What is the difference between LEED and WELL in practice?
LEED certifies the building as a system: energy, water, materials, and site. WELL certifies the occupant experience: air quality, light, thermal comfort, and mental wellbeing. A building can achieve LEED Platinum and still have poor indoor air quality if WELL criteria are not built in from the start.
Can a project pursue LEED and EDGE at the same time?
They are not incompatible, but they are rarely pursued together. EDGE is more common as a first step in emerging markets. If a project already holds EDGE and scales toward a market that requires LEED, the prior investment is not lost — part of the documentation is reusable.
How much does it cost to certify a building in Florida under LEED v5?
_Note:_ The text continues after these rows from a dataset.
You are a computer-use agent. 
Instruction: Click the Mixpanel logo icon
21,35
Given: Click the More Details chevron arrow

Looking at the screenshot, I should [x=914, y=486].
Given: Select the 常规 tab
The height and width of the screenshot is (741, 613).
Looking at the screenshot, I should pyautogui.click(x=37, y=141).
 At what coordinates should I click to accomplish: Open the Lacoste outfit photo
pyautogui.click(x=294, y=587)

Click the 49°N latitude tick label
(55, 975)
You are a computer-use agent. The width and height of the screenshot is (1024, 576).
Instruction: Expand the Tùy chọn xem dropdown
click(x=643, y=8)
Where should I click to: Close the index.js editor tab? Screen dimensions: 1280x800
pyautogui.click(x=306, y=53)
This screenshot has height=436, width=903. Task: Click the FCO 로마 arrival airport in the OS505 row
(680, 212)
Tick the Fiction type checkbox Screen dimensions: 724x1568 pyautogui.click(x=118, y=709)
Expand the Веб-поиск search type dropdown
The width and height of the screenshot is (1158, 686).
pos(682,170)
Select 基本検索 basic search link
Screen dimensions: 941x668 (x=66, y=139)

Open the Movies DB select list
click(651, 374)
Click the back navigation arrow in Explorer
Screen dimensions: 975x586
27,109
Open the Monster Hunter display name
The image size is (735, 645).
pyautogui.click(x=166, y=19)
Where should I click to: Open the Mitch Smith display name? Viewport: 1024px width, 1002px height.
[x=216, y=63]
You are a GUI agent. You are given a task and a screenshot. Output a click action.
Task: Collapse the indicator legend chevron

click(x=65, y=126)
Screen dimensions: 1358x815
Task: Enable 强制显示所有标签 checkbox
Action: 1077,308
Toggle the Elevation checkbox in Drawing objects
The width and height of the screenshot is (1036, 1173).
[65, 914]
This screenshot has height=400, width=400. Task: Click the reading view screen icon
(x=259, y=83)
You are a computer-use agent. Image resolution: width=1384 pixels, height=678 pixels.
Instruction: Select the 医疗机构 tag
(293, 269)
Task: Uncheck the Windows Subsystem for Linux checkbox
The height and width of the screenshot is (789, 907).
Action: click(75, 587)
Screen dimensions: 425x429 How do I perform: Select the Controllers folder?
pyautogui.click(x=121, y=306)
Costs range from USD 15,000 to USD 100,000 or more, depending on project size, target certification level, and how far along the design is when the process begins. Projects that integrate LEED criteria from the design phase reduce adaptation costs significantly.
Does EDGE apply to projects in the United States?
Yes. EDGE operates in more than 170 countries, including the U.S. That said, LEED carries stronger market recognition in the American market. For projects with Latin American components or multilateral bank financing, EDGE can be a strategic fit.
Choosing between LEED vs EDGE vs WELL certification means choosing what your building will prove: systemic efficiency, financial viability, or quality of life for the people inside it. All three measure different things. All three deliver real value. The question is not which is better — it is which one answers the specific goals of your project.